── Materi yang Disediakan

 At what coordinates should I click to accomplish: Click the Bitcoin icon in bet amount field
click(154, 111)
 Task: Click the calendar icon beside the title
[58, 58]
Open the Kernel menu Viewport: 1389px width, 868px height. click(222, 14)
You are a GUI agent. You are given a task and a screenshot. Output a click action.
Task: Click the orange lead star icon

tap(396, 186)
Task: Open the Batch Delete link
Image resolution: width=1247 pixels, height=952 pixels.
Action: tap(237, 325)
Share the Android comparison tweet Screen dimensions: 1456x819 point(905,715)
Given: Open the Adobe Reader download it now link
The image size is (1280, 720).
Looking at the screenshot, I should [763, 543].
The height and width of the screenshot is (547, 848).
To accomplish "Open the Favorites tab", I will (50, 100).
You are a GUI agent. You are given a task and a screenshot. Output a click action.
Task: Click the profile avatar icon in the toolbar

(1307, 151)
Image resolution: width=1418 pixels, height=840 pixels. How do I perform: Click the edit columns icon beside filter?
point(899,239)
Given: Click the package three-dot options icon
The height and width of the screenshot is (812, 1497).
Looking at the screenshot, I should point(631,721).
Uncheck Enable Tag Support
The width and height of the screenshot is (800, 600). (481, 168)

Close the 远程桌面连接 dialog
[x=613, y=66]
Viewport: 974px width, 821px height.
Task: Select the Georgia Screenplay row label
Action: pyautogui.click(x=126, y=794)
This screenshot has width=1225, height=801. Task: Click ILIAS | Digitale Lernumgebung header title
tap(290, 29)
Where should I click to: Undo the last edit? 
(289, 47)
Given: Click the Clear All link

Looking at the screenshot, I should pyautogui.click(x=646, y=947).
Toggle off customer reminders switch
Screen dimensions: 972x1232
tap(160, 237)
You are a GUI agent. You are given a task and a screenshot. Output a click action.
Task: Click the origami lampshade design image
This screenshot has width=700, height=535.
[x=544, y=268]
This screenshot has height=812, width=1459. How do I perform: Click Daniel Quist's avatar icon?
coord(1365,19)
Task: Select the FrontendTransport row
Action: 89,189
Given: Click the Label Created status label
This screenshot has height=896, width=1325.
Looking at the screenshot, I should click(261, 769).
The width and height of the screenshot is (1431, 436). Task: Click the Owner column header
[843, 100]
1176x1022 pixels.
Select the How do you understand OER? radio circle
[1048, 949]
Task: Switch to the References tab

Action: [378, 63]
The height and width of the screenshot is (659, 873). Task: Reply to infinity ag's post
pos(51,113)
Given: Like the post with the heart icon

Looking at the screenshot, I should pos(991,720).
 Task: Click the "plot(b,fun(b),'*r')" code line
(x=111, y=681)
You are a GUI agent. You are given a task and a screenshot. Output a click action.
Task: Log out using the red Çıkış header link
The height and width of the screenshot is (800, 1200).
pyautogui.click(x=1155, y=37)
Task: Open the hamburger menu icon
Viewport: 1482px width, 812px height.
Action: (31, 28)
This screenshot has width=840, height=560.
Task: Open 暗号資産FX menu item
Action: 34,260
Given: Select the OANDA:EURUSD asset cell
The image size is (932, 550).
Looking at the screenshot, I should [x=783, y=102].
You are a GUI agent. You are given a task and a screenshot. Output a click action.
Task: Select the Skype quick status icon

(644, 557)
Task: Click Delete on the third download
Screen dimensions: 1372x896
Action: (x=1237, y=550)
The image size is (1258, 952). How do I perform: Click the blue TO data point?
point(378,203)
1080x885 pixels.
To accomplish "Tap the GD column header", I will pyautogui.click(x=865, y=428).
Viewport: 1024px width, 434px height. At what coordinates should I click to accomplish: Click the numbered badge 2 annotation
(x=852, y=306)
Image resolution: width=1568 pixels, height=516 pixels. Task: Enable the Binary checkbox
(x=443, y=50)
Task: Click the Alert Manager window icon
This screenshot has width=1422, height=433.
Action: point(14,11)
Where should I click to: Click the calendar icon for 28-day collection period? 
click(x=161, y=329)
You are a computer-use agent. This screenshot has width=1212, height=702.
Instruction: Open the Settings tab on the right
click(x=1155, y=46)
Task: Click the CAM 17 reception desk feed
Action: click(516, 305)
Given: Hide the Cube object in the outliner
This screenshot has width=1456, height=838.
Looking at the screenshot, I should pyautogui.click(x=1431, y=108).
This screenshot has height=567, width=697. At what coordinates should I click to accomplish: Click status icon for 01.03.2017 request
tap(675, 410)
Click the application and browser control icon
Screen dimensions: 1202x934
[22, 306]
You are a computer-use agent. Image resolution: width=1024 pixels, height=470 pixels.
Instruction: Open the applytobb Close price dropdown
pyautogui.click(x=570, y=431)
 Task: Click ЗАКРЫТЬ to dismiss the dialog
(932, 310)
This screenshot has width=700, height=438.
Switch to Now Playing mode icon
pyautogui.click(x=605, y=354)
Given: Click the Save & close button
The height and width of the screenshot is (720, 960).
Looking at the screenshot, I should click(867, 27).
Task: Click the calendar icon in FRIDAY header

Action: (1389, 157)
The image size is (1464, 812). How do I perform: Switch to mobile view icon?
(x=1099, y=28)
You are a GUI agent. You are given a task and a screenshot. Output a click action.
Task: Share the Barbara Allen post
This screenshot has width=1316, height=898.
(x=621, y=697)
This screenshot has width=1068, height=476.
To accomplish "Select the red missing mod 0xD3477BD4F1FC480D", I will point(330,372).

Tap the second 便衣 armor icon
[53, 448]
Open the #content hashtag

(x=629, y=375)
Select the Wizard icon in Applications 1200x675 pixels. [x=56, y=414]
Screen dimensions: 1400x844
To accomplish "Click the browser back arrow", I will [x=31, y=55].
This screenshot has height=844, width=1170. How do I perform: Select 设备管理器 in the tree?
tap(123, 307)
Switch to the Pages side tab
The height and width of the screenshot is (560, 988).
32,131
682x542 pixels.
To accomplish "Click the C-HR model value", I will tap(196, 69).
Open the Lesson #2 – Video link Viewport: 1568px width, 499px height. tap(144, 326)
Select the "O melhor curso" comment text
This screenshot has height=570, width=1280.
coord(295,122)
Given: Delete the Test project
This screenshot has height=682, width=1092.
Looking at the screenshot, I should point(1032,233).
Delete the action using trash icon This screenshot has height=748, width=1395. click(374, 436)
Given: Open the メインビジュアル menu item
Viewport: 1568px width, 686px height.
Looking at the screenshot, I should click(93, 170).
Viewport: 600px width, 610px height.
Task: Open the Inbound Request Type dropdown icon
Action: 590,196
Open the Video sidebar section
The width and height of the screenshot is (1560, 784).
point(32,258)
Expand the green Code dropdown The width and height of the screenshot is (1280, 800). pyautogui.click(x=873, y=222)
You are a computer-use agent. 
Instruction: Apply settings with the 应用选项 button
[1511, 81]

────

• Deskripsi Tugas: Sajikan seluruh data di atas sebagai daftar JSON berisi string, dengan satu string untuk setiap baris. Baris kosong tidak disertakan.

• Jawaban Tertulis:
[
  " At what coordinates should I click to accomplish: Click the Bitcoin icon in bet amount field",
  "click(154, 111)",
  " Task: Click the calendar icon beside the title",
  "[58, 58]",
  "Open the Kernel menu Viewport: 1389px width, 868px height. click(222, 14)",
  "You are a GUI agent. You are given a task and a screenshot. Output a click action.",
  "Task: Click the orange lead star icon",
  "tap(396, 186)",
  "Task: Open the Batch Delete link",
  "Image resolution: width=1247 pixels, height=952 pixels.",
  "Action: tap(237, 325)",
  "Share the Android comparison tweet Screen dimensions: 1456x819 point(905,715)",
  "Given: Open the Adobe Reader download it now link",
  "The image size is (1280, 720).",
  "Looking at the screenshot, I should [763, 543].",
  "The height and width of the screenshot is (547, 848).",
  "To accomplish \"Open the Favorites tab\", I will (50, 100).",
  "You are a GUI agent. You are given a task and a screenshot. Output a click action.",
  "Task: Click the profile avatar icon in the toolbar",
  "(1307, 151)",
  "Image resolution: width=1418 pixels, height=840 pixels. How do I perform: Click the edit columns icon beside filter?",
  "point(899,239)",
  "Given: Click the package three-dot options icon",
  "The height and width of the screenshot is (812, 1497).",
  "Looking at the screenshot, I should point(631,721).",
  "Uncheck Enable Tag Support",
  "The width and height of the screenshot is (800, 600). (481, 168)",
  "Close the 远程桌面连接 dialog",
  "[x=613, y=66]",
  "Viewport: 974px width, 821px height.",
  "Task: Select the Georgia Screenplay row label",
  "Action: pyautogui.click(x=126, y=794)",
  "This screenshot has width=1225, height=801. Task: Click ILIAS | Digitale Lernumgebung header title",
  "tap(290, 29)",
  "Where should I click to: Undo the last edit? ",
  "(289, 47)",
  "Given: Click the Clear All link",
  "Looking at the screenshot, I should pyautogui.click(x=646, y=947).",
  "Toggle off customer reminders switch",
  "Screen dimensions: 972x1232",
  "tap(160, 237)",
  "You are a GUI agent. You are given a task and a screenshot. Output a click action.",
  "Task: Click the origami lampshade design image",
  "This screenshot has width=700, height=535.",
  "[x=544, y=268]",
  "This screenshot has height=812, width=1459. How do I perform: Click Daniel Quist's avatar icon?",
  "coord(1365,19)",
  "Task: Select the FrontendTransport row",
  "Action: 89,189",
  "Given: Click the Label Created status label",
  "This screenshot has height=896, width=1325.",
  "Looking at the screenshot, I should click(261, 769).",
  "The width and height of the screenshot is (1431, 436). Task: Click the Owner column header",
  "[843, 100]",
  "1176x1022 pixels.",
  "Select the How do you understand OER? radio circle",
  "[1048, 949]",
  "Task: Switch to the References tab",
  "Action: [378, 63]",
  "The height and width of the screenshot is (659, 873). Task: Reply to infinity ag's post",
  "pos(51,113)",
  "Given: Like the post with the heart icon",
  "Looking at the screenshot, I should pos(991,720).",
  " Task: Click the \"plot(b,fun(b),'*r')\" code line",
  "(x=111, y=681)",
  "You are a GUI agent. You are given a task and a screenshot. Output a click action.",
  "Task: Log out using the red Çıkış header link",
  "The height and width of the screenshot is (800, 1200).",
  "pyautogui.click(x=1155, y=37)",
  "Task: Open the hamburger menu icon",
  "Viewport: 1482px width, 812px height.",
  "Action: (31, 28)",
  "This screenshot has width=840, height=560.",
  "Task: Open 暗号資産FX menu item",
  "Action: 34,260",
  "Given: Select the OANDA:EURUSD asset cell",
  "The image size is (932, 550).",
  "Looking at the screenshot, I should [x=783, y=102].",
  "You are a GUI agent. You are given a task and a screenshot. Output a click action.",
  "Task: Select the Skype quick status icon",
  "(644, 557)",
  "Task: Click Delete on the third download",
  "Screen dimensions: 1372x896",
  "Action: (x=1237, y=550)",
  "The image size is (1258, 952). How do I perform: Click the blue TO data point?",
  "point(378,203)",
  "1080x885 pixels.",
  "To accomplish \"Tap the GD column header\", I will pyautogui.click(x=865, y=428).",
  "Viewport: 1024px width, 434px height. At what coordinates should I click to accomplish: Click the numbered badge 2 annotation",
  "(x=852, y=306)",
  "Image resolution: width=1568 pixels, height=516 pixels. Task: Enable the Binary checkbox",
  "(x=443, y=50)",
  "Task: Click the Alert Manager window icon",
  "This screenshot has width=1422, height=433.",
  "Action: point(14,11)",
  "Where should I click to: Click the calendar icon for 28-day collection period? ",
  "click(x=161, y=329)",
  "You are a computer-use agent. This screenshot has width=1212, height=702.",
  "Instruction: Open the Settings tab on the right",
  "click(x=1155, y=46)",
  "Task: Click the CAM 17 reception desk feed",
  "Action: click(516, 305)",
  "Given: Hide the Cube object in the outliner",
  "This screenshot has width=1456, height=838.",
  "Looking at the screenshot, I should pyautogui.click(x=1431, y=108).",
  "This screenshot has height=567, width=697. At what coordinates should I click to accomplish: Click status icon for 01.03.2017 request",
  "tap(675, 410)",
  "Click the application and browser control icon",
  "Screen dimensions: 1202x934",
  "[22, 306]",
  "You are a computer-use agent. Image resolution: width=1024 pixels, height=470 pixels.",
  "Instruction: Open the applytobb Close price dropdown",
  "pyautogui.click(x=570, y=431)",
  " Task: Click ЗАКРЫТЬ to dismiss the dialog",
  "(932, 310)",
  "This screenshot has width=700, height=438.",
  "Switch to Now Playing mode icon",
  "pyautogui.click(x=605, y=354)",
  "Given: Click the Save & close button",
  "The height and width of the screenshot is (720, 960).",
  "Looking at the screenshot, I should click(867, 27).",
  "Task: Click the calendar icon in FRIDAY header",
  "Action: (1389, 157)",
  "The image size is (1464, 812). How do I perform: Switch to mobile view icon?",
  "(x=1099, y=28)",
  "You are a GUI agent. You are given a task and a screenshot. Output a click action.",
  "Task: Share the Barbara Allen post",
  "This screenshot has width=1316, height=898.",
  "(x=621, y=697)",
  "This screenshot has width=1068, height=476.",
  "To accomplish \"Select the red missing mod 0xD3477BD4F1FC480D\", I will point(330,372).",
  "Tap the second 便衣 armor icon",
  "[53, 448]",
  "Open the #content hashtag",
  "(x=629, y=375)",
  "Select the Wizard icon in Applications 1200x675 pixels. [x=56, y=414]",
  "Screen dimensions: 1400x844",
  "To accomplish \"Click the browser back arrow\", I will [x=31, y=55].",
  "This screenshot has height=844, width=1170. How do I perform: Select 设备管理器 in the tree?",
  "tap(123, 307)",
  "Switch to the Pages side tab",
  "The height and width of the screenshot is (560, 988).",
  "32,131",
  "682x542 pixels.",
  "To accomplish \"Click the C-HR model value\", I will tap(196, 69).",
  "Open the Lesson #2 – Video link Viewport: 1568px width, 499px height. tap(144, 326)",
  "Select the \"O melhor curso\" comment text",
  "This screenshot has height=570, width=1280.",
  "coord(295,122)",
  "Given: Delete the Test project",
  "This screenshot has height=682, width=1092.",
  "Looking at the screenshot, I should point(1032,233).",
  "Delete the action using trash icon This screenshot has height=748, width=1395. click(374, 436)",
  "Given: Open the メインビジュアル menu item",
  "Viewport: 1568px width, 686px height.",
  "Looking at the screenshot, I should click(93, 170).",
  "Viewport: 600px width, 610px height.",
  "Task: Open the Inbound Request Type dropdown icon",
  "Action: 590,196",
  "Open the Video sidebar section",
  "The width and height of the screenshot is (1560, 784).",
  "point(32,258)",
  "Expand the green Code dropdown The width and height of the screenshot is (1280, 800). pyautogui.click(x=873, y=222)",
  "You are a computer-use agent. ",
  "Instruction: Apply settings with the 应用选项 button",
  "[1511, 81]"
]